Although we are asking laboratories to submit a sampling plan that represents the entire sample load for the budget period (aligned with funding level; 100, 250, 500), requests to
reallocate the sampling plan are allowed, especially to accommodate high priority national outbreak or emergency response testing priorities (see LFFM Sample Guide on the FERN Portal
www.fernlab.org for information on how to request reallocation).
LFFM laboratories and state regulatory programs can propose commodity‐hazard pairs outside those included on the “LFFM Sample and Activity Plan_Options by Track.xlsx” document,
available on the FERN Portal www.fernlab.org.

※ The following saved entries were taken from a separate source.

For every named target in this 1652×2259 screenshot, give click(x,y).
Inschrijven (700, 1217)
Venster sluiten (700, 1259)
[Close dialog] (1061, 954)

Please be aware that state‐proposed commodity‐hazard pairs may be considered lower priority or not recommended at all for LFFM work.

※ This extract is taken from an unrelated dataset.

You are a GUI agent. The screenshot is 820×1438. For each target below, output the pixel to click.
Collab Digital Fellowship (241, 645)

State‐proposed commodity‐hazard pairs that are identified as low priority during the review process may still be approved with additional stipulations.

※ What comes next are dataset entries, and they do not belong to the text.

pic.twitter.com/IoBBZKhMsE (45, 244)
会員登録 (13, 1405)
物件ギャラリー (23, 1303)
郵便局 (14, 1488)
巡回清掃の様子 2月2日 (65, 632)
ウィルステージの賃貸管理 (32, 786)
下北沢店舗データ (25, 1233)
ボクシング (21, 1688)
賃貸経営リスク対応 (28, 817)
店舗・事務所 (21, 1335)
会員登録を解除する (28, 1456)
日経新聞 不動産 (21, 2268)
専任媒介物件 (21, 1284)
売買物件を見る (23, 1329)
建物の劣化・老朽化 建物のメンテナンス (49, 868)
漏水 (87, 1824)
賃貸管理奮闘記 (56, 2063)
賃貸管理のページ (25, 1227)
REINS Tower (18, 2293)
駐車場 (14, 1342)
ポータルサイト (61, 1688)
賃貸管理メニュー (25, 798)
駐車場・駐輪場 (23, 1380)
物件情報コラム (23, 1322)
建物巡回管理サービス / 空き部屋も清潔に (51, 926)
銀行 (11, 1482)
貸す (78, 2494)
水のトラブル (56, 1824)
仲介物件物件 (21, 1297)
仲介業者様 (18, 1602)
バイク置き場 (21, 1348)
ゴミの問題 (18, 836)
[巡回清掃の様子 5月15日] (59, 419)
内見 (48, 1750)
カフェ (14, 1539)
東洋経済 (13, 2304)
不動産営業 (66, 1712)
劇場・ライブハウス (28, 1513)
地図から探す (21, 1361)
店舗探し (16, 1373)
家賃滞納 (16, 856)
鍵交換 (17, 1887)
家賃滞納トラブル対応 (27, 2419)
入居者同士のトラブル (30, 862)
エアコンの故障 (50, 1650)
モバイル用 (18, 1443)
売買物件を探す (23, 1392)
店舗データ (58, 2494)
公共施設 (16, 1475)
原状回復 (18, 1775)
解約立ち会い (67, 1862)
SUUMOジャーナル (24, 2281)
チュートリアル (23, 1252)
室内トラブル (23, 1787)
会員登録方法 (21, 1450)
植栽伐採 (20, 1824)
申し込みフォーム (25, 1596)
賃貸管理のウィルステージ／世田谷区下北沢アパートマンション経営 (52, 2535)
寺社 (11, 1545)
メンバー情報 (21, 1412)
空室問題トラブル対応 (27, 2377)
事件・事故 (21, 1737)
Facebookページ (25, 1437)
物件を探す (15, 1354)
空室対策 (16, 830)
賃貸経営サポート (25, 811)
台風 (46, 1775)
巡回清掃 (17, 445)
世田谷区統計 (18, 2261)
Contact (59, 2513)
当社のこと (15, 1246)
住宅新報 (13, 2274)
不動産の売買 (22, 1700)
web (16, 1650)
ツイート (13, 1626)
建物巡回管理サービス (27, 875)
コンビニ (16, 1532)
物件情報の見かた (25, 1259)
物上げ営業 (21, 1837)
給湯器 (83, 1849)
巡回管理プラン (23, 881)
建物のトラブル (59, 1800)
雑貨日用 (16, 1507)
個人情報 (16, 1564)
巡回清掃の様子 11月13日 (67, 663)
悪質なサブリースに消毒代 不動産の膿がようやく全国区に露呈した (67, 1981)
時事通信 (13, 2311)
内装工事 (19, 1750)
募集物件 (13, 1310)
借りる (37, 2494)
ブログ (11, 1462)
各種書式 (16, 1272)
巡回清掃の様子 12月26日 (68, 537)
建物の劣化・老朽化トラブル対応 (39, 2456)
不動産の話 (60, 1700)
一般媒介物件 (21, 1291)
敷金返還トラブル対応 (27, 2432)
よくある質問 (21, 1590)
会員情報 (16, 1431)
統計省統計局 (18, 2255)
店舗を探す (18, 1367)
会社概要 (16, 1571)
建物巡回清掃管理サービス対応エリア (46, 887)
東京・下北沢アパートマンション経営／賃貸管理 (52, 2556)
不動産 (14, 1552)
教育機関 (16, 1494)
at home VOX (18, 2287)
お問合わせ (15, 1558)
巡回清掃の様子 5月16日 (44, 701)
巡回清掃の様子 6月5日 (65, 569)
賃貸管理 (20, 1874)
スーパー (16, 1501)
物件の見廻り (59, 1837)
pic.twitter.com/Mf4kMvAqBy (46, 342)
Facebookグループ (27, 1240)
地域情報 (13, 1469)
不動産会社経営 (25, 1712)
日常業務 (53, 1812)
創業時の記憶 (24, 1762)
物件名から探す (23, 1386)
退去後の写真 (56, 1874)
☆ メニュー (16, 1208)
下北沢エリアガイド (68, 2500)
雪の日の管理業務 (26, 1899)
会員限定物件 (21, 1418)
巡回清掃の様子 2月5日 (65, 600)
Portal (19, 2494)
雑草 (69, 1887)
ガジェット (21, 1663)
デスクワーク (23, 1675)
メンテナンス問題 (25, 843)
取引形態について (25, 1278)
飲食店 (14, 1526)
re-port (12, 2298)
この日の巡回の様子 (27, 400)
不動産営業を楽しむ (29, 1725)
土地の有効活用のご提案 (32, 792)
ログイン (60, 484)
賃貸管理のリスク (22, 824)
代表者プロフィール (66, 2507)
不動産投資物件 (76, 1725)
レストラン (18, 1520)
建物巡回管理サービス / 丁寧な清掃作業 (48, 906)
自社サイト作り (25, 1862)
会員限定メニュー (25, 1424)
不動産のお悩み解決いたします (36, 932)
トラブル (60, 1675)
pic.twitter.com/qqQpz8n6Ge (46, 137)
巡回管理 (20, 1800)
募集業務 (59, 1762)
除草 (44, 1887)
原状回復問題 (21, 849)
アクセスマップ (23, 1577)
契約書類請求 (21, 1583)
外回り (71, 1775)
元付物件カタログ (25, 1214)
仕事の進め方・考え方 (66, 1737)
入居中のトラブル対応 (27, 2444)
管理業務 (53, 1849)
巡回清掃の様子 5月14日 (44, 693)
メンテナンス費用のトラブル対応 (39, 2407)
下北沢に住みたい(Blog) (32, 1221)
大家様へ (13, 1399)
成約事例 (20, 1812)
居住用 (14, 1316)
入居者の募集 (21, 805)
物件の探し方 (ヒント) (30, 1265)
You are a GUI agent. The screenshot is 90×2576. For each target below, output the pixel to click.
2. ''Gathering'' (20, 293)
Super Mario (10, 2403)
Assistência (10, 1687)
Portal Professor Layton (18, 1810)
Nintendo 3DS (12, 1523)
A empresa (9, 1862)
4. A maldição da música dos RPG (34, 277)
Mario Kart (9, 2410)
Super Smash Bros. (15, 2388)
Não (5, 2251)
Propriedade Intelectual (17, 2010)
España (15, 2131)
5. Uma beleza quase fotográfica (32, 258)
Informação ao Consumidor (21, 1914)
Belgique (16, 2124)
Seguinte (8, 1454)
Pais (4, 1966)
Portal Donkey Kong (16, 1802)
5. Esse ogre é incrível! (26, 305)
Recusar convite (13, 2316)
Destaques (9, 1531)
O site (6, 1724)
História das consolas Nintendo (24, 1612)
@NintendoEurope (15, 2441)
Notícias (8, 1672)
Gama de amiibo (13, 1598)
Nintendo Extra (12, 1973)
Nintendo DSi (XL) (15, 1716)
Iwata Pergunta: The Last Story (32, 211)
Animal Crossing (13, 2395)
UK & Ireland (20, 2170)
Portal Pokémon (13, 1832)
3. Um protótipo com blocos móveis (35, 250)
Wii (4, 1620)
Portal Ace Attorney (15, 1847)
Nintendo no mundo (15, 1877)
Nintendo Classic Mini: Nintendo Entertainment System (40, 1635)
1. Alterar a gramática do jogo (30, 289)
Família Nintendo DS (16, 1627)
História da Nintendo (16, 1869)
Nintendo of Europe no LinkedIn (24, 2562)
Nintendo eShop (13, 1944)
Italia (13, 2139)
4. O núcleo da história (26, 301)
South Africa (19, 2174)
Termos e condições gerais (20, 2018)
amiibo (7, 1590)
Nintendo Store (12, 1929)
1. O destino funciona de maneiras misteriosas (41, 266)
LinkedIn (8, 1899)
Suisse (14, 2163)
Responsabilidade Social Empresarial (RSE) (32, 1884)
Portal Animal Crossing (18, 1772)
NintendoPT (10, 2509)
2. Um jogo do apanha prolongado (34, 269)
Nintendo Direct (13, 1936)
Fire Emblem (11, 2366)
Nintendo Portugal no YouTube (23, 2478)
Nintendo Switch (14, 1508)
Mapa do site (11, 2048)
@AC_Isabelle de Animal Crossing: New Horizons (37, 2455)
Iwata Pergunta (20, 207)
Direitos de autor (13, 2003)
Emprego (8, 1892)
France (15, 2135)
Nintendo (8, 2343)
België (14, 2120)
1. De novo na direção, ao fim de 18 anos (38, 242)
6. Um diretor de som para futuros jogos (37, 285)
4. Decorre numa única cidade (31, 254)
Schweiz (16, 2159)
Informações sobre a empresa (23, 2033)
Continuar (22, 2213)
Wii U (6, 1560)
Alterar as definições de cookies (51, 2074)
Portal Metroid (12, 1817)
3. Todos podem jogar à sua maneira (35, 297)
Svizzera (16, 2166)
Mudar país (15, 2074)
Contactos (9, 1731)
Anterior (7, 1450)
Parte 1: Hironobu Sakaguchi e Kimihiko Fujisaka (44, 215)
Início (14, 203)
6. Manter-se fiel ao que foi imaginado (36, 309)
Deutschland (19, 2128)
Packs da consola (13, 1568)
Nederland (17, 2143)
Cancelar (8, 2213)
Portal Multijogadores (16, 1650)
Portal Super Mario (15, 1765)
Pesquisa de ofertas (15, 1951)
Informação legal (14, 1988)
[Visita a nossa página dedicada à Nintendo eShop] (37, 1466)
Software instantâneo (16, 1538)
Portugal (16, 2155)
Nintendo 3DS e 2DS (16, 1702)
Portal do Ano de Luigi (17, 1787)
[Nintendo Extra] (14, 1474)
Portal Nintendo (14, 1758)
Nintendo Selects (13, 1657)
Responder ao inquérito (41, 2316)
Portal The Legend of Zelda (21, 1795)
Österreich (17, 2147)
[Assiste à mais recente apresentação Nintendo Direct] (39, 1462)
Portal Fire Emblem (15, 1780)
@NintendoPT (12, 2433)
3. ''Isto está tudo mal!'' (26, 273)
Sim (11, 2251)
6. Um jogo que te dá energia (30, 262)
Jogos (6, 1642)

Items to keep in mind when considering state‐proposed commodity‐hazard pairs include:
The summary of the purpose and public health need will be critical for the FDA to evaluate if the project aligns with the goals of the cooperative agreement. Not all
hazard/commodity pairs will be approved.
Depending on the justification, state‐proposed commodity‐hazard pairs could be approved on sample plans even if they are not of high priority to the FDA for food safety reasons.
FDA may not have the capacity to provide technical support, analytical guidance or follow‐up actions for the testing performed for state‐proposed commodity‐hazard pairs. Before
approving state‐proposed commodity‐hazard pairs, the lab may be asked to document that the SRP with appropriate jurisdiction for the proposed samples agrees to provide compliance
support and initiate any necessary follow‐up on these samples in the absence of support/coordination/assistance from FDA.
State‐proposed microbiology commodity‐hazard pairs for human and animal food should include at least one pathogen, and state‐proposed chemistry commodity‐hazard pairs
should focus on food contaminants. Food quality and indicator test methods, such as aerobic plate count and coliform count, and Standard of Identity should not be included in sample
plans.
Do not submit proposals for the following (animal food testing):
o Proximate analysis
o Raw pet food
o Hemp and hemp byproducts
∙
For a detailed list of commodity‐hazard pairs provided as sampling projects and options for the next budget period under the M‐HF, M‐AF, C‐HF, and C‐AF tracks, see current
guidance on the FERN Portal www.fernlab.org.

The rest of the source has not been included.